■ **Goal**
Rewrite the items below, changing every "GUI agent" to "UI agent" and leaving everything else as it is.

* Begin Data for this task *

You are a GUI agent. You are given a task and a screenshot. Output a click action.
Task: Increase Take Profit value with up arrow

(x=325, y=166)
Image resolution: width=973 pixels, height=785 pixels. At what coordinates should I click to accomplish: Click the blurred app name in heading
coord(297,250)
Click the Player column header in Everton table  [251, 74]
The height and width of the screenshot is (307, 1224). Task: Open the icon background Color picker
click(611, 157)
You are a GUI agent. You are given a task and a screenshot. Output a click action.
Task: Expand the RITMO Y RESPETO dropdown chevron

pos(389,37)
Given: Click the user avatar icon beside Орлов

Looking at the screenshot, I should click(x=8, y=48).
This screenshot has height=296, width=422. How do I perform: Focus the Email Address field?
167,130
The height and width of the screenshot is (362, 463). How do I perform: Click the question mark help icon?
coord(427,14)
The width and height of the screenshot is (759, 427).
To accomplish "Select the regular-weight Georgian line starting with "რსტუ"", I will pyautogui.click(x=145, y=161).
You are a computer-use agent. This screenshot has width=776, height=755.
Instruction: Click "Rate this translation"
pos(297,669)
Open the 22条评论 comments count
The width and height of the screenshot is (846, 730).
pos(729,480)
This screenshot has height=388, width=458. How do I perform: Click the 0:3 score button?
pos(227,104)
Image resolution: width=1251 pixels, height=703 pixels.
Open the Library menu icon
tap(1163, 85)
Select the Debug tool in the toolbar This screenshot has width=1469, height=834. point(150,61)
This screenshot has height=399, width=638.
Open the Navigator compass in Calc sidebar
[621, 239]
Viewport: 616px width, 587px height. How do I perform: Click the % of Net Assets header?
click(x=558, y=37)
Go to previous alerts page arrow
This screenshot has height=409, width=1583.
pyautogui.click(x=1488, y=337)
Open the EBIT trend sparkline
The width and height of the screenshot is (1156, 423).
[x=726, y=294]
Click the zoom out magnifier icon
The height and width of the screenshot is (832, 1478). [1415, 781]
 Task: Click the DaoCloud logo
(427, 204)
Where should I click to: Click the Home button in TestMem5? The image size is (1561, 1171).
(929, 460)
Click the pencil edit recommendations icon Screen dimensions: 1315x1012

* End Data for this task *

■ **Solved problem**
You are a UI agent. You are given a task and a screenshot. Output a click action.
Task: Increase Take Profit value with up arrow

(x=325, y=166)
Image resolution: width=973 pixels, height=785 pixels. At what coordinates should I click to accomplish: Click the blurred app name in heading
coord(297,250)
Click the Player column header in Everton table  [251, 74]
The height and width of the screenshot is (307, 1224). Task: Open the icon background Color picker
click(611, 157)
You are a UI agent. You are given a task and a screenshot. Output a click action.
Task: Expand the RITMO Y RESPETO dropdown chevron

pos(389,37)
Given: Click the user avatar icon beside Орлов

Looking at the screenshot, I should click(x=8, y=48).
This screenshot has height=296, width=422. How do I perform: Focus the Email Address field?
167,130
The height and width of the screenshot is (362, 463). How do I perform: Click the question mark help icon?
coord(427,14)
The width and height of the screenshot is (759, 427).
To accomplish "Select the regular-weight Georgian line starting with "რსტუ"", I will pyautogui.click(x=145, y=161).
You are a computer-use agent. This screenshot has width=776, height=755.
Instruction: Click "Rate this translation"
pos(297,669)
Open the 22条评论 comments count
The width and height of the screenshot is (846, 730).
pos(729,480)
This screenshot has height=388, width=458. How do I perform: Click the 0:3 score button?
pos(227,104)
Image resolution: width=1251 pixels, height=703 pixels.
Open the Library menu icon
tap(1163, 85)
Select the Debug tool in the toolbar This screenshot has width=1469, height=834. point(150,61)
This screenshot has height=399, width=638.
Open the Navigator compass in Calc sidebar
[621, 239]
Viewport: 616px width, 587px height. How do I perform: Click the % of Net Assets header?
click(x=558, y=37)
Go to previous alerts page arrow
This screenshot has height=409, width=1583.
pyautogui.click(x=1488, y=337)
Open the EBIT trend sparkline
The width and height of the screenshot is (1156, 423).
[x=726, y=294]
Click the zoom out magnifier icon
The height and width of the screenshot is (832, 1478). [1415, 781]
 Task: Click the DaoCloud logo
(427, 204)
Where should I click to: Click the Home button in TestMem5? The image size is (1561, 1171).
(929, 460)
Click the pencil edit recommendations icon Screen dimensions: 1315x1012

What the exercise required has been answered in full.